Badan Standardisasi Nasional
  • A
  • A

DIALOG STAKEHOLDER BIDANG ELEKTROTEKNIKA DENGAN PRESIDEN IEC DR. JUNJI NOMURA DI INDONESIA

  • Jumat, 29 Agustus 2014
  • 1352 kali

Kegiatan kunjungan Mr. Junji Nomura selaku Presiden International Electrotechnical Committee (IEC) bersama dengan Mr.

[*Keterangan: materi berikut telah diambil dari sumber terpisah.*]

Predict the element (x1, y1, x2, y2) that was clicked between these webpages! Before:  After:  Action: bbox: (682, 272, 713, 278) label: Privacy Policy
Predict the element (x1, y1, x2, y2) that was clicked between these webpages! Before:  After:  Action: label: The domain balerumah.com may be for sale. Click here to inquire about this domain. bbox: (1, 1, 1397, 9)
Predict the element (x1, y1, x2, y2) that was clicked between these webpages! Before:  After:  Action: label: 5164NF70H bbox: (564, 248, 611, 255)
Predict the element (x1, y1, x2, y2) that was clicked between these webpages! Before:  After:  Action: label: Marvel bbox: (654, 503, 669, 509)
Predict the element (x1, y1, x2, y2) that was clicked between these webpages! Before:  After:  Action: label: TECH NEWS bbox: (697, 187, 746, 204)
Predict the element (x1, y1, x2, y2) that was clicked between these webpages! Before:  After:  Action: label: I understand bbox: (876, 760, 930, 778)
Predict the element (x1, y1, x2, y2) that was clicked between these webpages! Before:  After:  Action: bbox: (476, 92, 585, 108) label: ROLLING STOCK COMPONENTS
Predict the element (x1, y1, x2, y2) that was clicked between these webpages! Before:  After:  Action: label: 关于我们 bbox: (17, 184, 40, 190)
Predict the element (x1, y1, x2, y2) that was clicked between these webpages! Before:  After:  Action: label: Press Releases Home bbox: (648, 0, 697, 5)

Dennis Chew selaku Direktur IEC Asia Pasific Regional Centre (APRC) ke Indonesia telah dimanfaatkan oleh Badan Standardisasi Nasional (BSN) yang bekerjasama dengan Kementerian Energi Sumber Daya Mineral (ESDM) untuk diagendakan dalam pertemuan dengan mengadakan seminar yang mengundang IEC stakeholder terkait.

Seminar tersebut diselenggarakan di Auditorium Bina Karna, Hotel Bidakara, Jakarta tanggal 22 Agustus 2014. Seminar dihadiri oleh 113 peserta dari stakeholder bidang Elektroteknika di Indonesia, diantaranya: anggota Komite Nasional Indonesia untuk IEC (Komnas IEC), anggota Kelompok Kerja Komnas IEC, anggota National Mirrorr Committee (NMC), anggota Panitia Teknis (PT), Asosiasi terkait Elektroteknika dan pelaku industri elektroteknika serta beberapa personil dari BSN dan Kementerian ESDM.

 

Dalam sambutan pembukaan, Agoes Triboesono selaku Direktur Teknik dan Lingkungan Ketenagalistrikan yang mewakili Direktur Jenderal Ketenagalistrikan ESDM menyampaikan ucapan terimakasih kepada Presiden IEC dan Direktur APRC atas kesempatan kunjungannyauntuk bertemu dengan stakeholder di Indonesia serta kepada Kepala BSN yang juga menjabat Ketua Komnas IEC yang mendukung dilaksanakannya seminar ini. Agoes menerangkan bahwa acara tersebut terselenggara berkat kerjasama antara BSN dengan Kementerian ESDM.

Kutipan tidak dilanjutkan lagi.